Certains tableaux achevés et parfois appartenant à une période postérieure à la sortie de Géricault de l'atelier de Guérin  relativisent toutefois cette explosion de muscles:



moins conformes à la raillerie de Guérin selon laquelle, selon laquelle ces académies "ressemblent à la nature, comme une boîte à violon à un violon". C'est précisément l'intérêt de ces académies de Géricault qu'elle réussissent à faire percevoir le violon à travers la boîte:


Le modèle de ce tableau est "le Polonais" :
Après Cadamour, le doyen des modèles est Brzozomvsky, qu’on appelle vulgairement Polonais, parce qu’aucun gosier français n’a jamais pu parvenir à prononcer son nom. Il est perruquier, rue Coquillière, n°21, vend des pommades, et possède d’inappréciables recettes contre les maux d’yeux et les durillons, ce qui ne l’empêche pas d’avoir les pieds déformés par de nombreux tubercules. Heureux homme ! Sa boutique est son Hôtel-des-Invalides : il se console en rasant les artistes de ne plus poser que très-rarement devant eux ! L’embonpoint a gâté ses contours, mais il lui reste une main preste et légère qui manie le rasoir et le peigne avec une égale dextérité.
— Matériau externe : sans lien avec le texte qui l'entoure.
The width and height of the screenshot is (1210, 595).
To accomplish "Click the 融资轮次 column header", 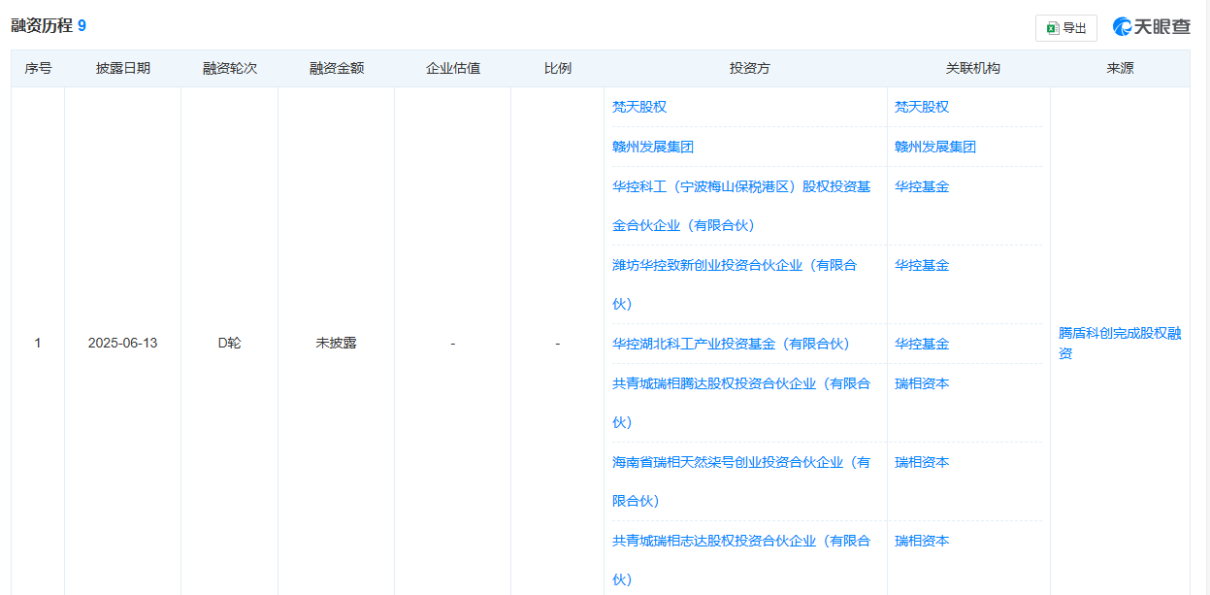I will coord(230,69).
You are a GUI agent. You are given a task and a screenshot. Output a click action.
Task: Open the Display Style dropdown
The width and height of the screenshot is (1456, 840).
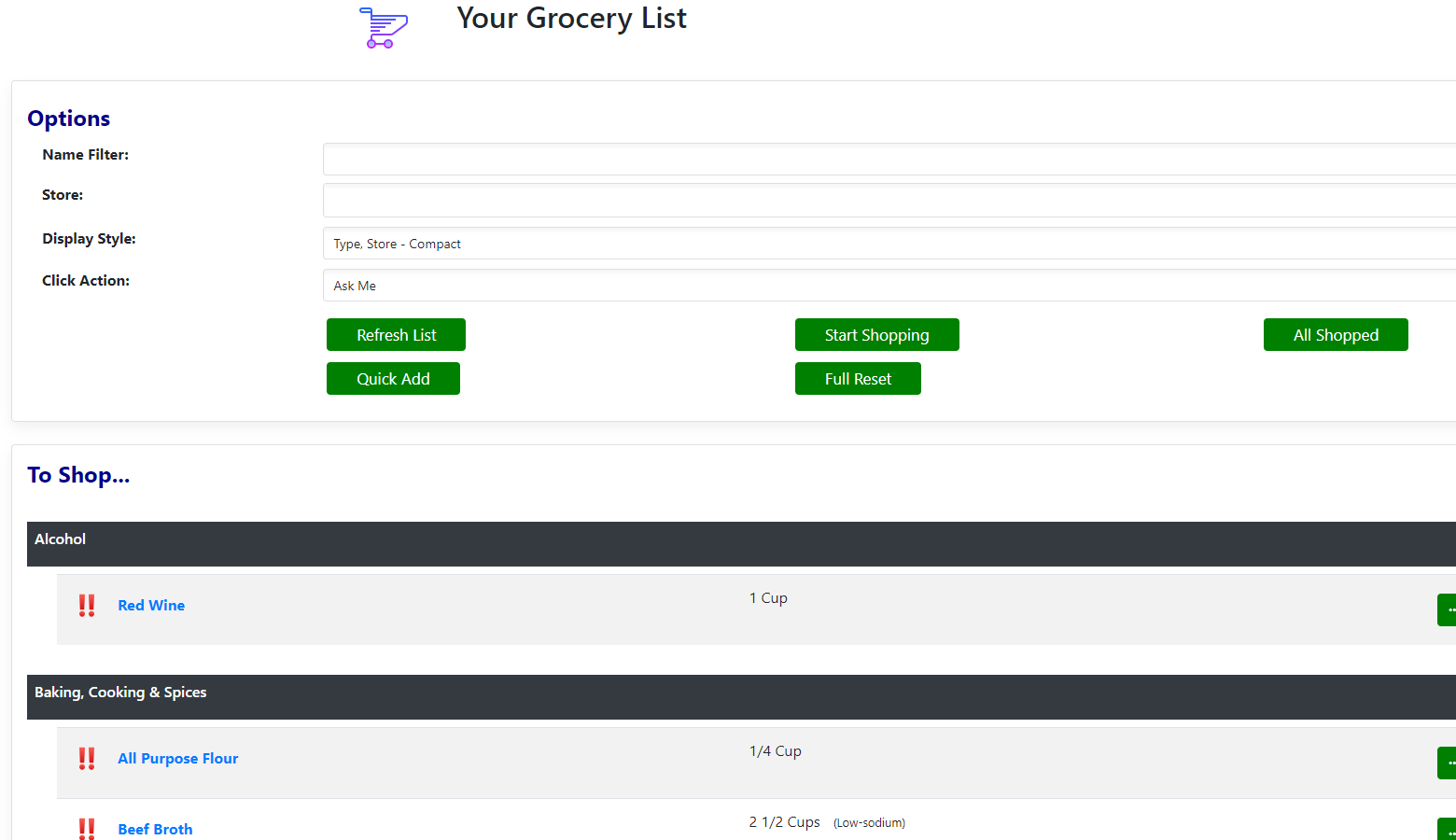[x=889, y=244]
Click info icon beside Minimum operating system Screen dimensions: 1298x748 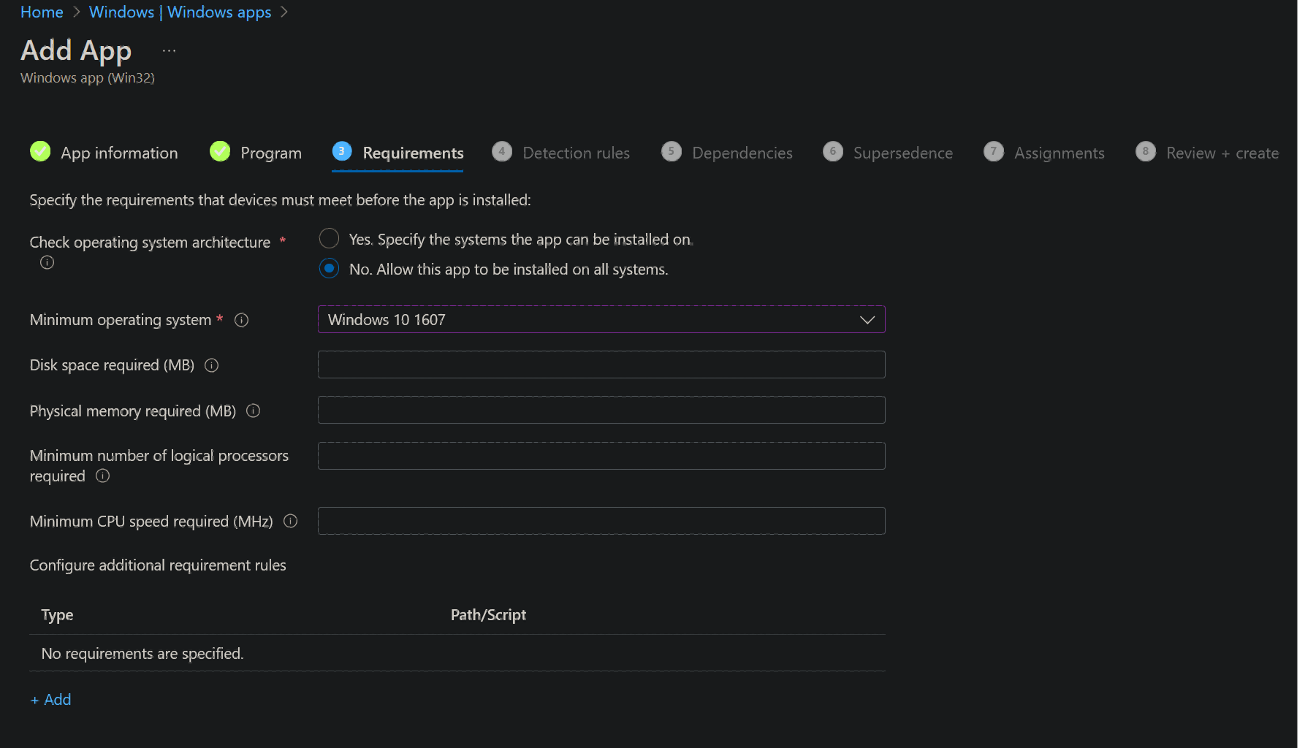click(x=241, y=320)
Ce n’est plus Hercule, mais c’est Figaro. (La Bédollière, Le Modèle 1840)
 Delacroix le peignit aussi chez Guérin quelques années plus tard.


On pense le reconnaître de dos dans ce Loth regardant brûler les cités de la plaine (attribué également à Géricault)
Il justifierait à lui-seul la réflexion "j'aime les hommes à grosses fesses" qu'on met volontiers dans la bouche de Géricault sans jamais pouvoir en préciser la source...
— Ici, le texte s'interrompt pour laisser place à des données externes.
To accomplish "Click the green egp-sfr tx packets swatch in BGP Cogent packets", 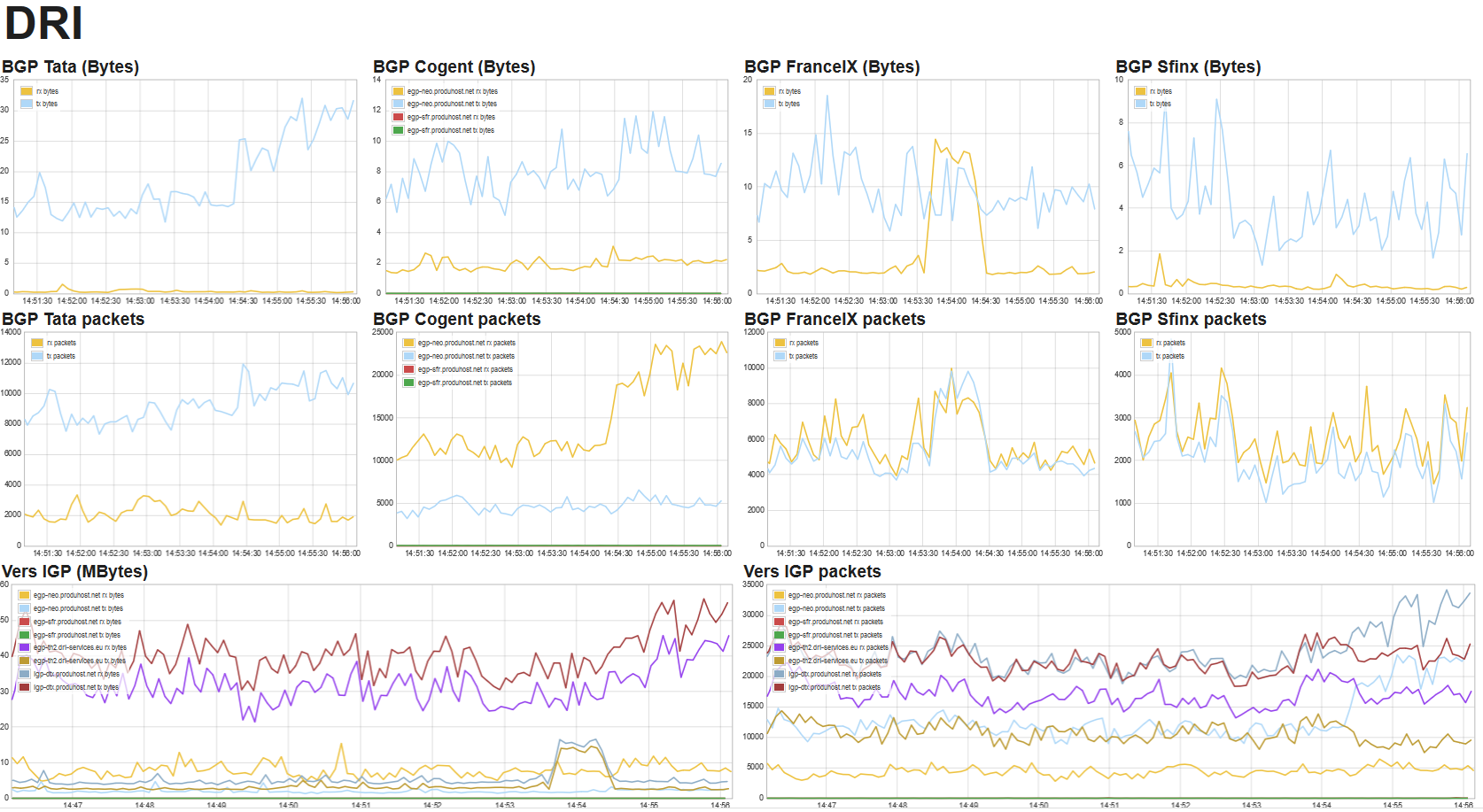I will (409, 383).
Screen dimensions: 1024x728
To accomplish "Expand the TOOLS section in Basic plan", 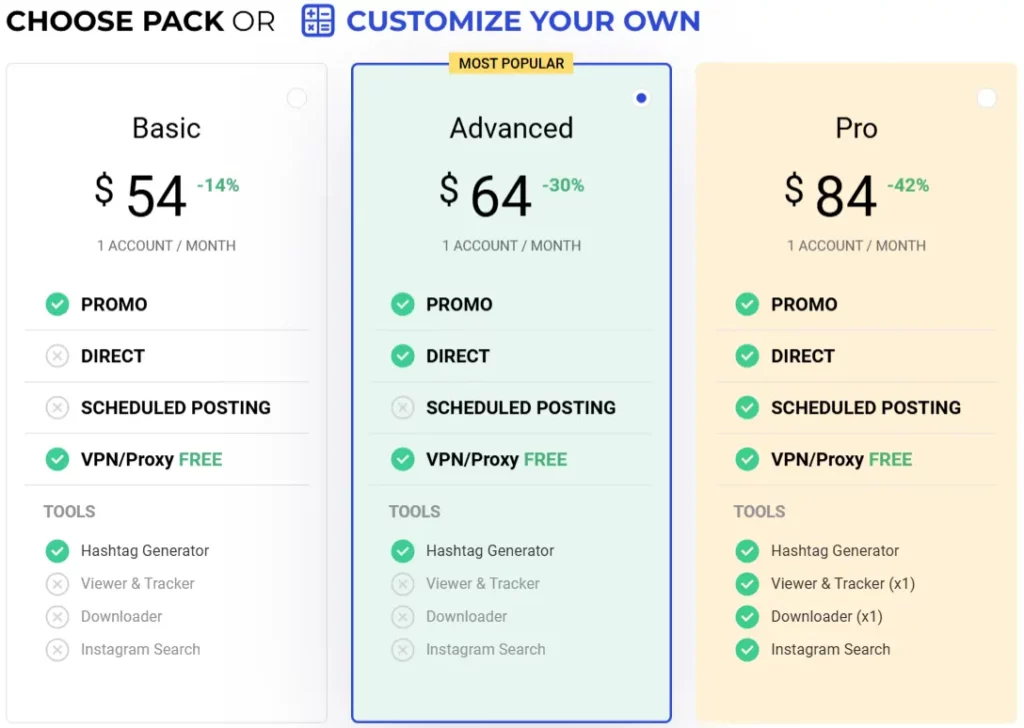I will [69, 511].
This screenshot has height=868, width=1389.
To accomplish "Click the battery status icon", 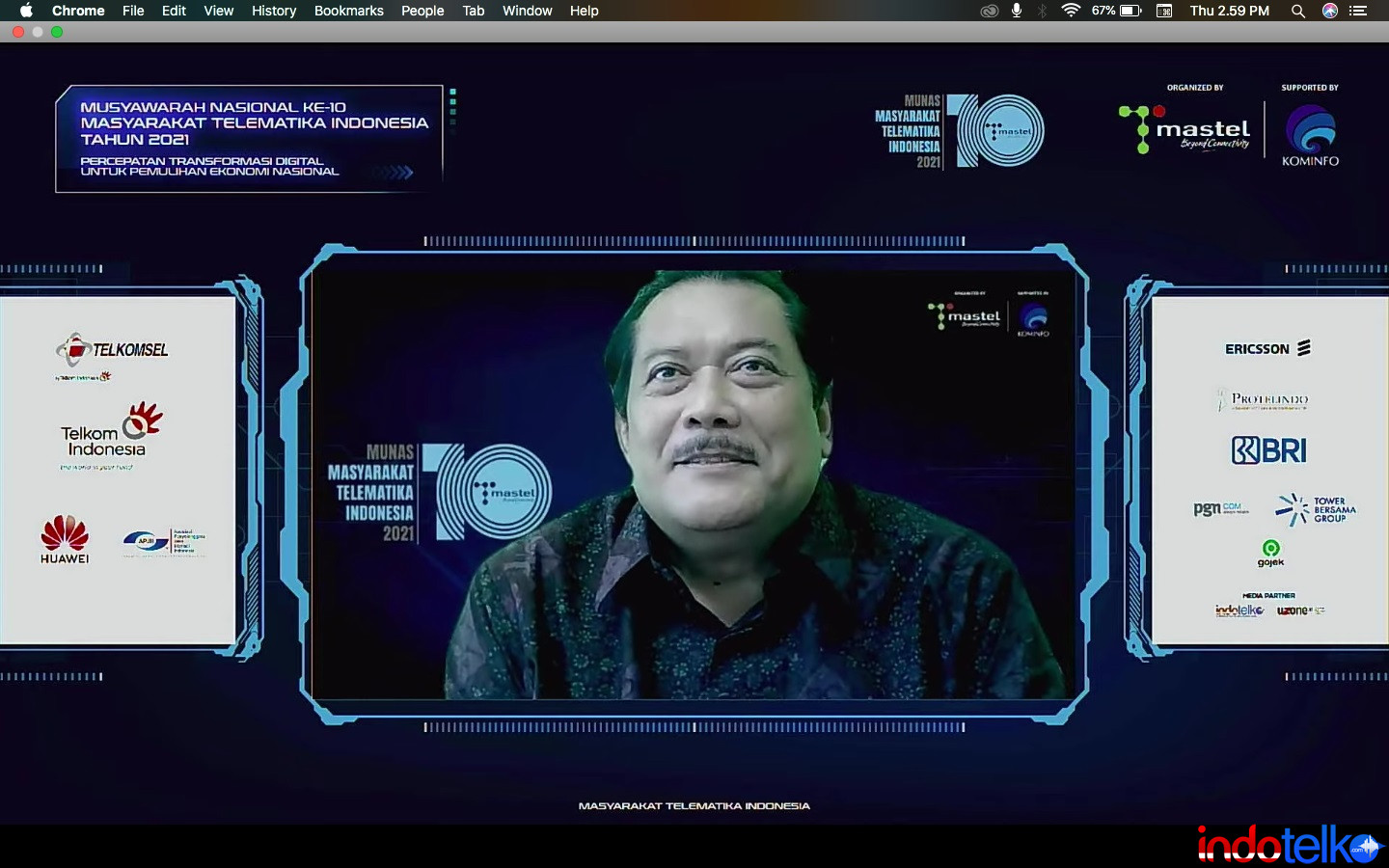I will [1130, 11].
On donne aujourd'hui comme certaine l'attribution du Naufragé de 1817: la proximité avec la date du radeau, pour une figure qui n'a rien à voir avec le tableau, et le style lui-même, peut laisser dubitatif.
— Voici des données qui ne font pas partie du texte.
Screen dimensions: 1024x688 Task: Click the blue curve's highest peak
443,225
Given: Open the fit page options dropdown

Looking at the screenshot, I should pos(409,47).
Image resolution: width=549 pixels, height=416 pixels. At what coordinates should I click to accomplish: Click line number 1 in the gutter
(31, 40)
On lui préfèrerait ces dessins à la paternité certaine (d'après l'antique peut-être) et à la destination inconnue:



Attributions contestées

Le problème n'est toujours pas résolu de déterminer si l'Hector inspiré de David, qui l'emprunta lui-même à Subleyras est ou non à mettre au crédit de Géricault. La succession de ces trois tableaux explique assez bien le passage du classicisme à l'académisme puis au premier romantisme:

Subleyras

David

 Géricault peut-être



Géricault, cheval, lutte et châtiment

La postérité noue de façon indissociable Géricault à ses multiples représentations équestres, la peinture de chevaux n'étant pas traditionnelle en France, malgré les nombreuses études que Lebrun en fit pour servir à ses batailles.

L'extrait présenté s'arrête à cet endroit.